New Era of Great Power Competition Means Tough Choices for USAF


Elbridge Colby, former DOD deputy assistant secretary for strategy and force development, and USAF Vice Chief of Staff Gen. Stephen Wilson discuss the National Defense Strategy. Staff photo by Mike Tsukamoto.

The US now sees itself in a new era of great power competition, but the tough choices that presents for the Air Force have yet to fully manifest themselves, experts said Sept. 17 at AFA’s 2019 Air, Space & Cyber Conference.

“We’ve spent a long time looking at what is the Air Force we need (in this new era) … and building that,” said Gen. Stephen Wilson, the service’s vice chief of staff. “That’s what we’ve been spending the last year and a half doing” in response to the 2018 National Defense Strategy.

“Strategy is all about priorities,” added Elbridge Colby, former DOD deputy assistant secretary for strategy and force development, and one of the NDS’ authors. “We don’t have the abundance of resources We have to make tough choices.”

A key question that document sought to address, he said, was, “What’s the biggest problem out there”

The answer both panelists came back with is a single word: China—which Colby called “The largest competitor we’ve ever faced.”

Colby said that with China, which is growing its military by 7-10 percent a year, “we are facing essentially a peer, especially when you consider that this is taking place in a regional context,” the Western Pacific, where they have a geographic advantage.

“Our economies are roughly comparable in size,” explained Wilson. “Their growth rate is twice what ours is, their population is four times what ours is, and they are graduating eight times as many STEM students as we do Project those numbers forward for a decade, and what does that mean for us” he asked.

“We have to get a sense of urgency and we have to start behaving more like David than Goliath,” he said, calling for a military that is more “nimble and agile.”

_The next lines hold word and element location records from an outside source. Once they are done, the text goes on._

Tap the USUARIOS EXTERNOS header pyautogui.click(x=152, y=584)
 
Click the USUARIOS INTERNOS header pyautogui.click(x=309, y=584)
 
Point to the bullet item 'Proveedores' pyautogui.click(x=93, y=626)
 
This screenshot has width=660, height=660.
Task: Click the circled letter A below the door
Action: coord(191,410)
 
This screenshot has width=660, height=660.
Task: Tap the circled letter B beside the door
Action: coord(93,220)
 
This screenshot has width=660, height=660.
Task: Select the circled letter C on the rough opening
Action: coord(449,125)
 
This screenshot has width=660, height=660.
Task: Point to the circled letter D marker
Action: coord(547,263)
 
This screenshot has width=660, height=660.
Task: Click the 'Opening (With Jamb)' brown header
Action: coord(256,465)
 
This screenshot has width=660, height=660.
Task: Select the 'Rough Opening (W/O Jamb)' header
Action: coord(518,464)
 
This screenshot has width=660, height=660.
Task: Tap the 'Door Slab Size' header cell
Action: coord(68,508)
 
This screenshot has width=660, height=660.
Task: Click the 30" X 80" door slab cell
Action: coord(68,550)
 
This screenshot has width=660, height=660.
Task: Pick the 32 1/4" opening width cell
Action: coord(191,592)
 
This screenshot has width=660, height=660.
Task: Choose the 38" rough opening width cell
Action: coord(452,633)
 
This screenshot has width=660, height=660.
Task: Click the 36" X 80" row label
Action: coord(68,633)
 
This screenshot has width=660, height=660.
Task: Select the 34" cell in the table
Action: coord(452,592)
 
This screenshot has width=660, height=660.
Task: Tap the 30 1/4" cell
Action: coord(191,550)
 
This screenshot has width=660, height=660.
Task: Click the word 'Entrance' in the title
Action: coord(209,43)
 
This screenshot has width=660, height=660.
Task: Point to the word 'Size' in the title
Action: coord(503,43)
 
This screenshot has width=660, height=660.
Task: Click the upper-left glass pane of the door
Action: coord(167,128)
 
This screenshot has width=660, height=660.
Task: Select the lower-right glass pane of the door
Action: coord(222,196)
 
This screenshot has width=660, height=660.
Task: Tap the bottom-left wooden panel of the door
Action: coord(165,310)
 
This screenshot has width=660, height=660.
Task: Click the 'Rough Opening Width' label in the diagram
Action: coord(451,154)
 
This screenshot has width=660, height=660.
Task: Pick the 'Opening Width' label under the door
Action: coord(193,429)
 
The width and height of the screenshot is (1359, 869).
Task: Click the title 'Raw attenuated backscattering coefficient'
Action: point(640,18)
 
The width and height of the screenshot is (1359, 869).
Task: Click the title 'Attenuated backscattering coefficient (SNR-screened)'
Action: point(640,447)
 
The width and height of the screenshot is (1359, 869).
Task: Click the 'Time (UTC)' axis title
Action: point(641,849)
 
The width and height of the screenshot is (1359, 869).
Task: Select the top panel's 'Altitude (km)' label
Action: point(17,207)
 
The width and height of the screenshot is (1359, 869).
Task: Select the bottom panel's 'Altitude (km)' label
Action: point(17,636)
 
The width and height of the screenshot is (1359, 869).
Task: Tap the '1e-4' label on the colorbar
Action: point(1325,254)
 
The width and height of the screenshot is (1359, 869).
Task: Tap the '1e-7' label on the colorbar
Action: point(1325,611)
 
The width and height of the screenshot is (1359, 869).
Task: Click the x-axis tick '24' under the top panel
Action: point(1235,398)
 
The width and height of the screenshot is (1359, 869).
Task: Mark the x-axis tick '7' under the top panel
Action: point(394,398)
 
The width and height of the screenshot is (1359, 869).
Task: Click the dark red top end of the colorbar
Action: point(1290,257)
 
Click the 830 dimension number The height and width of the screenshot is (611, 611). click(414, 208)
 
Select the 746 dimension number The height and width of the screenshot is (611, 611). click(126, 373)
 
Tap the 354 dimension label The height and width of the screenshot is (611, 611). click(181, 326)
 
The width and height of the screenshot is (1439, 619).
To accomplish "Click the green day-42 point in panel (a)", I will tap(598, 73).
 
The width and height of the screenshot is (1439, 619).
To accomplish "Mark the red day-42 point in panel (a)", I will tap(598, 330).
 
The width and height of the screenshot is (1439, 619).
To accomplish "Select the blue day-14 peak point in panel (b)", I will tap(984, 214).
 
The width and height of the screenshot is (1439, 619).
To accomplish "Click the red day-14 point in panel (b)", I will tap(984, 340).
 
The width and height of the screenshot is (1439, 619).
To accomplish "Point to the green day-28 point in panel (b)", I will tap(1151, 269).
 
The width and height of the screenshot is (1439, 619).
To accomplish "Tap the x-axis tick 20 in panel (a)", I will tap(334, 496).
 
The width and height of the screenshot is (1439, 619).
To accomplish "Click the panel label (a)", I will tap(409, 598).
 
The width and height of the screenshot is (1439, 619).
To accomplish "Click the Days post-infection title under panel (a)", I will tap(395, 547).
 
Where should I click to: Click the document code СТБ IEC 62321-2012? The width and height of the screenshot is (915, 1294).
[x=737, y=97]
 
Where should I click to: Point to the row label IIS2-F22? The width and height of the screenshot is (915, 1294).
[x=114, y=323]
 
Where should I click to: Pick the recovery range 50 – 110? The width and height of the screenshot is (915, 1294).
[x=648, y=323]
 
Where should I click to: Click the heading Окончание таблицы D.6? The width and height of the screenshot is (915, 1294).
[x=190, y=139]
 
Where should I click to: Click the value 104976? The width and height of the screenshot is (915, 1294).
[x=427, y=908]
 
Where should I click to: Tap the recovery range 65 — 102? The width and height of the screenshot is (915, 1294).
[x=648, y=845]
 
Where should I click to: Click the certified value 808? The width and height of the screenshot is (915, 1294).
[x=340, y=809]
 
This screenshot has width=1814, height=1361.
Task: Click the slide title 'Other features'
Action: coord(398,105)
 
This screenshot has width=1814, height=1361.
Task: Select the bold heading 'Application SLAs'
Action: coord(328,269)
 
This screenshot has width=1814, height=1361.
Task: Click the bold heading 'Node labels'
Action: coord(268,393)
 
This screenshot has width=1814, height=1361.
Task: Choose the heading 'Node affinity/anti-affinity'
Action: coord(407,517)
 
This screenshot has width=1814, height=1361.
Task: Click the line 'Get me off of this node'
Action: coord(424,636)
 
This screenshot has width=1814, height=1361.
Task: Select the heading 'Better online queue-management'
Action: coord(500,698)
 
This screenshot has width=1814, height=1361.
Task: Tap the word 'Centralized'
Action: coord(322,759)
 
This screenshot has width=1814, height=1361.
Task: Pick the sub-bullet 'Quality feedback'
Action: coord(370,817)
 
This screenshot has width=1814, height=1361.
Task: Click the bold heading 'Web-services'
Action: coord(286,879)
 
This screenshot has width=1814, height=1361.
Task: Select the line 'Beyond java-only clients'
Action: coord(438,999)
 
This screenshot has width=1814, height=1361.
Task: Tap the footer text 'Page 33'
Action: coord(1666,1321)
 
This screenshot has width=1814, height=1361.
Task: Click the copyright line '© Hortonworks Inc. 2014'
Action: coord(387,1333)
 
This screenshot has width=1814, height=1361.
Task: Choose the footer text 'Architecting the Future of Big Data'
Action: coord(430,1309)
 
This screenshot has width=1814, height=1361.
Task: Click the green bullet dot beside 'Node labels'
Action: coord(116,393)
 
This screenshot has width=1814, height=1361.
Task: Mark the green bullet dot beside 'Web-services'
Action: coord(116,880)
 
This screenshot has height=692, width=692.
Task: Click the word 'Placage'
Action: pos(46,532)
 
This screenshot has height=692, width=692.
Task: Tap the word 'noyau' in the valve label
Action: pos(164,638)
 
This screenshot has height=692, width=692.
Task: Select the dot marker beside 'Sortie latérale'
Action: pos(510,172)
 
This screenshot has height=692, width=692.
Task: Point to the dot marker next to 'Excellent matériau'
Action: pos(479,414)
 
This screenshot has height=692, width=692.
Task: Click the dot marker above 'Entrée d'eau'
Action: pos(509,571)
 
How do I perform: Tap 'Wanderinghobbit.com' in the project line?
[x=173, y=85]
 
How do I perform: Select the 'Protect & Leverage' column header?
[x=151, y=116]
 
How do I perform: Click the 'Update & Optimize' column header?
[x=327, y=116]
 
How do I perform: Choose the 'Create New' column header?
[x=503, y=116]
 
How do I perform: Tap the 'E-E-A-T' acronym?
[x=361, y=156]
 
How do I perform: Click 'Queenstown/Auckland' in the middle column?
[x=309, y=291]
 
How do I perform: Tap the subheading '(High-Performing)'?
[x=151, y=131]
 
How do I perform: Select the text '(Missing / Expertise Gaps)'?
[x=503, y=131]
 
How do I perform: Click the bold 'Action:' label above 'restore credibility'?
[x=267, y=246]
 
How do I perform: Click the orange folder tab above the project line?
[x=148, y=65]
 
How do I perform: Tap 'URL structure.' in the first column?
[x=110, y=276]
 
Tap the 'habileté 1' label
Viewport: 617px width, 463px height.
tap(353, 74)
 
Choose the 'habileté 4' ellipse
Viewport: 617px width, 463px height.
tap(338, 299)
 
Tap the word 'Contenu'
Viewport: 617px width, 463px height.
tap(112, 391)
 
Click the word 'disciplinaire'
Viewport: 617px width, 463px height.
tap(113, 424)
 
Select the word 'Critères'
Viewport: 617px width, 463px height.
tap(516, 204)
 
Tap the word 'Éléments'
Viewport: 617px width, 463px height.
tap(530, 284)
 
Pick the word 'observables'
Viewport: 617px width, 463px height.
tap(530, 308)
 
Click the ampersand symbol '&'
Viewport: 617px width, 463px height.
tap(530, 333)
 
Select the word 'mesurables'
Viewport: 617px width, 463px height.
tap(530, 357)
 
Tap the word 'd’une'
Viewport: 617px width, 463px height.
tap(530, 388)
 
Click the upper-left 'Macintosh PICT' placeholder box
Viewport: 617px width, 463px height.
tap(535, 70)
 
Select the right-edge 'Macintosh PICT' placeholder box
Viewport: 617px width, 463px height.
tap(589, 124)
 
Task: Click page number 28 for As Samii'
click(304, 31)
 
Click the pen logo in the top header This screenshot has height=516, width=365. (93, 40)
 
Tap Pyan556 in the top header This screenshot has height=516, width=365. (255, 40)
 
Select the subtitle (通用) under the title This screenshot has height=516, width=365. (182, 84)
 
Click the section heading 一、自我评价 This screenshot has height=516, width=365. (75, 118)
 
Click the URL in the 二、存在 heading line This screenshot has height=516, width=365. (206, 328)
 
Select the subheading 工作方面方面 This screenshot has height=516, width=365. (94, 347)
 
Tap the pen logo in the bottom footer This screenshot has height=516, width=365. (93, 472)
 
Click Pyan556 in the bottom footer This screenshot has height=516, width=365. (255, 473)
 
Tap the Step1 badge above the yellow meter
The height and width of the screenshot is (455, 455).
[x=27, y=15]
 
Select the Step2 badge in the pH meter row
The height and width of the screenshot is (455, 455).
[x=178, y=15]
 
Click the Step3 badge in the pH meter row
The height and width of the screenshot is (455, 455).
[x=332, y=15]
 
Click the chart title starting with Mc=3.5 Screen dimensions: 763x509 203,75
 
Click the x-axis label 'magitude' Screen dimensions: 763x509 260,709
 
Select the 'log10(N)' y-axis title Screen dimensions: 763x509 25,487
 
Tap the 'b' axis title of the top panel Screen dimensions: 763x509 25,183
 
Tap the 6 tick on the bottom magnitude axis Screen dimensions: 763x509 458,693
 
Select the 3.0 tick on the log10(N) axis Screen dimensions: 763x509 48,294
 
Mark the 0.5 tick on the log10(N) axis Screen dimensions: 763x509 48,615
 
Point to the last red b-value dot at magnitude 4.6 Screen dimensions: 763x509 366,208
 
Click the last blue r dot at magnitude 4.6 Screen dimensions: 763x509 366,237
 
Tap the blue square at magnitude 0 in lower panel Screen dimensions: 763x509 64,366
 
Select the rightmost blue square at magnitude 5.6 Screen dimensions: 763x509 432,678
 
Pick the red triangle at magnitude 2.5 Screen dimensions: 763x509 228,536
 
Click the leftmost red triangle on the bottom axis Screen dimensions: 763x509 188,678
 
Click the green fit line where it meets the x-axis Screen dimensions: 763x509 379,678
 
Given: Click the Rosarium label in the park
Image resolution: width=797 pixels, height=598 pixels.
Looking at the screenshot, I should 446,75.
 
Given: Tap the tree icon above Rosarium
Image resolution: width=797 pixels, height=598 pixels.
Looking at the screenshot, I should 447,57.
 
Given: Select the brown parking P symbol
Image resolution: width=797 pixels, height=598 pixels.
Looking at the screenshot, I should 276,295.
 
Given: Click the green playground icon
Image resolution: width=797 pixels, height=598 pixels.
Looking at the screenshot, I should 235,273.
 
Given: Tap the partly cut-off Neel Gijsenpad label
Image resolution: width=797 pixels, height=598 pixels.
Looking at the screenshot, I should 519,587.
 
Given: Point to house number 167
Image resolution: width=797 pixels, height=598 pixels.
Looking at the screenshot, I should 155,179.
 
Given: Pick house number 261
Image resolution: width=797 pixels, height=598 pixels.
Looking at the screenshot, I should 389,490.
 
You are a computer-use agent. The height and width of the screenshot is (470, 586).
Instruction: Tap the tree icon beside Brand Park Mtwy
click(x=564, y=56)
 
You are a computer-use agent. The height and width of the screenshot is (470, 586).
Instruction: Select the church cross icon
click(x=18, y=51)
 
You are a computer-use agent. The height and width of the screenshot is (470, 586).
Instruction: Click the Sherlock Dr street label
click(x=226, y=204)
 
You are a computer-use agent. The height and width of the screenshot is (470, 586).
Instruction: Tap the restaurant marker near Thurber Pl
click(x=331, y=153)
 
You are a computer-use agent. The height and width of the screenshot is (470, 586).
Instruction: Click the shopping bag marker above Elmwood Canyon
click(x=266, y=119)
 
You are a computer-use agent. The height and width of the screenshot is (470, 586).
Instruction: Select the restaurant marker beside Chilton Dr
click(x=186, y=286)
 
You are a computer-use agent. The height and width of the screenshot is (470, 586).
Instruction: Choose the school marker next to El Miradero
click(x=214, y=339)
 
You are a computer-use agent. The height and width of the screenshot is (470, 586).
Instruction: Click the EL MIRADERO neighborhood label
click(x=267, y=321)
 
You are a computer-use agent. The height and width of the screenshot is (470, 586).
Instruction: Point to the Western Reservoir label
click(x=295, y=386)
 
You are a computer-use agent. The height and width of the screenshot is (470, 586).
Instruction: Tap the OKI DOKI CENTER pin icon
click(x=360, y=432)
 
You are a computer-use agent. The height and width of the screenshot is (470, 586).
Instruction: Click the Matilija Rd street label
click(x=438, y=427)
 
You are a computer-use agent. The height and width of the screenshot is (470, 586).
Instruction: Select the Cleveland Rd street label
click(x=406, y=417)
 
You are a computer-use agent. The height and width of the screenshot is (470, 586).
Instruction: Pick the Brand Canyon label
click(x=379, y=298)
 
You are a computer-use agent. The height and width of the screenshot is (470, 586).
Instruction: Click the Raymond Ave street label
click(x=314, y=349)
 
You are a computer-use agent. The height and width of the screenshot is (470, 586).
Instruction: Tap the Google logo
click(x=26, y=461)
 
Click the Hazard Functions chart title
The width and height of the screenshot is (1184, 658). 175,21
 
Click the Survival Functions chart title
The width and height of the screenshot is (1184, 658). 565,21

And, in an environment where resources are limited, prioritizing means making hard choices as well, Wilson explained. “We are also going to have to prioritize what is the Air Force we don’t need. And that’s where it gets hard and uncomfortable for everybody.”

Wilson said he has begun to question which of the service’s programs don’t fit into the vision articulated by Air Force leaders. “If we can’t connect, if I can’t increase my speed or lethality, then maybe that (program) needs to go into the pile of ‘This is the Air Force I don’t need’ and we take those resources to build the Air Force we do need,” he said.

And it isn’t just the Air Force—the whole nation needs to make difficult decisions about how best to confront a rising and ambitious China. “It’s much bigger than the Department of Defense, it’s bigger even than a whole of government approach, we need a whole of nation effort to get a sense of urgency about what’s going on in the world (and) a clear eyed view of the competition we face,” said Wilson.

One decision implied by the new strategy is to accept more risk in the Middle East from potentially hostile powers like Iran.

“The strategy isn’t saying that everything (else) is going to be hunky dory, especially not in the Middle East,” acknowledged Colby, “But it’s trying to correlate the level of effort and the level of attention to the threats with the consequences of not addressing them.”

This doesn’t mean ignoring the threat from Iran, Wilson said, just recognizing that while “Iran has significant capabilities … they pale, just orders of magnitude, in comparison to China.”

Referring to the career of the defense secretary who oversaw the NDS, Colby said, “Nobody is more CENTCOM than former Gen. Mattis,” who headed up the regional command 2010-13. “But he recognized,” Colby went on, “that the force needs to find ways of dealing more economically with that threat, including through the use of allies and partners.”

The Iranian threat is “urgent but not existential,” Wilson concluded. “Where we cannot get it wrong is in the Western Pacific vis a vis China.”